Gençlerin otelcilik sektörüne ilgisi sizce yeterli mi? Bu alana yönelmeleri için neler yapılabilir?
Gençlerin otelcilik sektörüne ilgisi var; ancak, bu ilginin uzun vadeli bağlılığa dönüşmesi için sektörün onlara sunduğu imkânların daha net anlatılması gerekiyor. Özellikle Z kuşağı; anlamlı işler yapmak, gelişim fırsatları görmek ve global kariyer imkânlarına ulaşmak istiyor. Otelcilik sektörü tam da bu unsurları barındırıyor. Dolayısıyla sektöre yönelik algıyı güçlendirmek için başarı hikâyelerinin paylaşılması, mentörlük programlarının artırılması ve gençlerin yenilikçi fikirlerine alan açılması gerekiyor.
Ankara genellikle iş turizmiyle ön plana çıkıyor. Sizce başkent, turizm potansiyelini ne kadar kullanabiliyor?

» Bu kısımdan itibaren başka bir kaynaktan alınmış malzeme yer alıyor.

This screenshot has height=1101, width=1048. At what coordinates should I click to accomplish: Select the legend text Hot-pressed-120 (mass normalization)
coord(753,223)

Ankara, diplomasi ve iş dünyası odaklı turizmin merkezi olarak öne çıkıyor; fakat kültürel ve tarihî zenginlikleri yeterince tanıtılamıyor. Bunun yanı sıra direkt uçuşların olmaması Ankara için büyük bir eksiklik. Gordion Antik Kenti’nin UNESCO Dünya Mirası Listesi’ne girmesi bunun güzel bir örneği; ancak, bu tür değerlerin tanıtımı için daha fazla uluslararası kampanyaya ihtiyaç var. Başkent; kongre turizmi, sağlık turizmi ve kültür turizmi gibi alanlarda ciddi bir potansiyele sahip. Bu potansiyeli kullanmak için kamu ve özel sektörün ortak bir destinasyon yönetim stratejisi geliştirmesi çok önemli.
Ankara özelinde sürdürülebilir turizmin gelişmesi için ne gibi stratejiler uygulanabilir?
Sürdürülebilir turizm için üç temel strateji öne çıkıyor:
- Çevresel Sürdürülebilirlik: Enerji tasarrufu, atık yönetimi ve karbon ayak izinin azaltılması oteller için kritik.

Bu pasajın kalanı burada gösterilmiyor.